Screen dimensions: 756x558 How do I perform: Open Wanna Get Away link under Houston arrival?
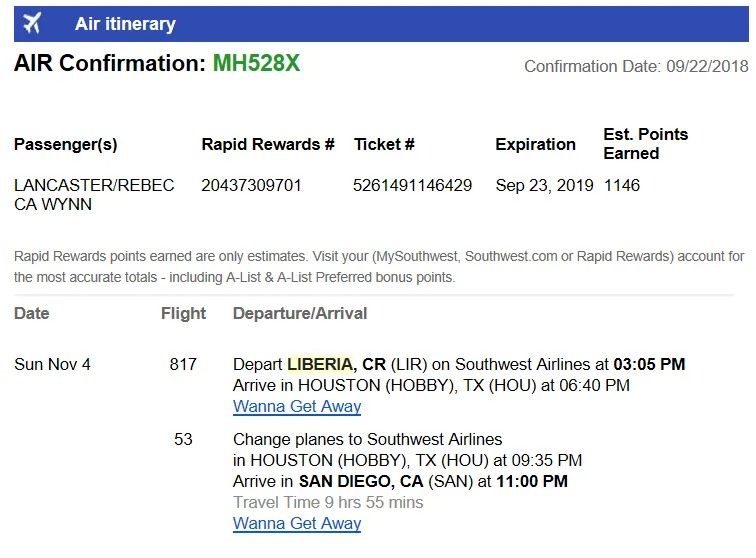(x=297, y=407)

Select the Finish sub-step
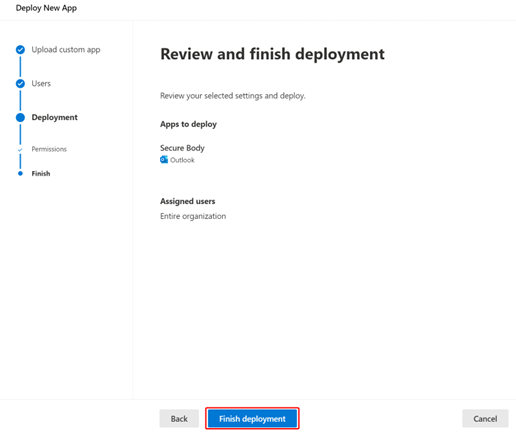(41, 173)
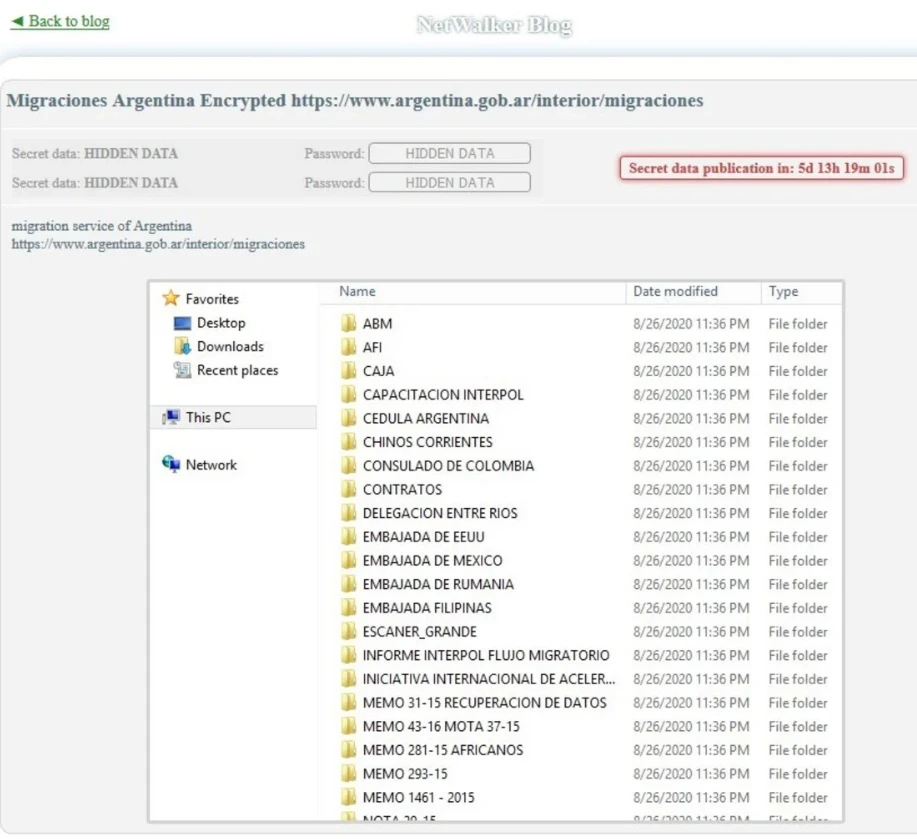Select the This PC computer icon
This screenshot has height=839, width=917.
coord(171,417)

● ● ● ● ● ● ●

◆ PROBLEM REQUIREMENTS
Reproduce each item above word for word, leaving the pictures out of your answer.

◆ REPLY TO THE TASK
Screen dimensions: 756x558 How do I perform: Open Wanna Get Away link under Houston arrival?
(x=297, y=407)

Select the Finish sub-step
(41, 173)
Select the This PC computer icon
This screenshot has height=839, width=917.
coord(171,417)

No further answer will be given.